Выбрать главу

Конечно, эти примеры предполагают, что аудитория идентифицирует эти маркеры и находит их несовместимыми с собственной моралью, настолько, что считает их чудовищными. Однако эта работа не возлагается только на зрителей, ведь монстра идентифицируют и другие персонажи повествования. Их эмоциональные реакции служат инструкциями и примерами того, как зрители должны реагировать на монстра на экране. Как объясняет Кэрролл, "наши реакции должны совпадать (но не в точности дублировать) с реакциями персонажей" (18). Кловер соглашается с Кэрроллом, утверждая, что эти реакции служат "своего рода поучительным зеркалом для зрителей фильмов ужасов, и этот зеркальный эффект является одной из определяющих черт жанра" (167). По сути, зрители ужасаются чему-то, потому что видят, как ужасаются герои фильма, и следуют их примеру.14

Начиная с самых первых фильмов ужасов, самой основной реакцией на встречу с чудовищным являются телесные проявления ужаса и отвращения со стороны "нормальных" персонажей, когда они отшатываются и отступают от чудовищного тела, их лица наполнены недвусмысленным ужасом, сопровождаемым криками, особенно у женских персонажей. Интенсивность этой реакции служит мерой чудовищности. Помимо таких моментов чистого ужаса, чудовищность также проявляется в диалогах и рассказах о монстре. Например, в фильме "Молчание ягнят" (1991) есть фраза, в которой полицейский спрашивает, является ли Ганнибал Лектер вампиром, а главный герой агент Старлинг отвечает: "У них нет названия для того, кто он есть". Вопрос ассоциирует персонажа Лектера с традиционным монстром ужасов, а ответ вновь демонстрирует несостоятельность категорий. Поскольку Лектера нельзя понять с помощью психологии или закона, он должен считаться чудовищным девиантом. Та же схема действует во множестве фильмов ужасов: персонажи, олицетворяющие нормальность, спрашивают, с чем они имеют дело, пытаясь разрешить необъяснимое, применяя привычные категории. Когда такая классификация не удается, персонажи могут прибегнуть к названию монстра или, как выражение беспомощности, вещи, которая не поддается определению, но точно не человек. Зомби в фильме "Ночь живых мертвецов" (1968), например, чаще всего называют "этими тварями", а фильм "Вещь" (1982) уже в своем названии несет в себе капитуляцию перед пониманием.

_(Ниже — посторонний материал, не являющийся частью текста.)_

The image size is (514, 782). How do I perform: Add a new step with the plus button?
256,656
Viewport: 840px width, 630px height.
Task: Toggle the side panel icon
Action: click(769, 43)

В общем, аудиовизуальное представление монстра (на экране и в звуковой дорожке), его действия (в повествовании) и его восприятие (другими вымышленными персонажами) должны выражать две ключевые черты чудовищности: во-первых, путаницу категорий, или, скорее, кризис понимания, и, во-вторых, ощущение угрозы, будь то безопасности или мировоззрению. Говоря еще короче, эти черты - "опасность и нечистота" (Carroll 28). Как было показано в этом разделе, для передачи этих чудовищных черт может использоваться широкий спектр маркеров. Значимость этих маркеров отнюдь не ограничивается нарративами ужасов, поскольку они накладывают свой отпечаток и на другие дискурсы (см. Коэн 7-11). Поскольку маркеры несут в себе множество значений, монстр может подхватить и продолжить любой из этих дискурсов, усилить или подорвать свои идеологические основы, в зависимости от того, как будет развиваться сюжет (см. Вуд). В любом случае, монстры ужаса и маркировка их отличий продолжают дискурс чудовищности, исторически развивавшийся через миф, религию и научные (или псевдонаучные) подходы. Даже если эти понятия чудовищности вышли из употребления в своих первоначальных контекстах, они продолжают существовать бок о бок в различных поджанрах ужасов.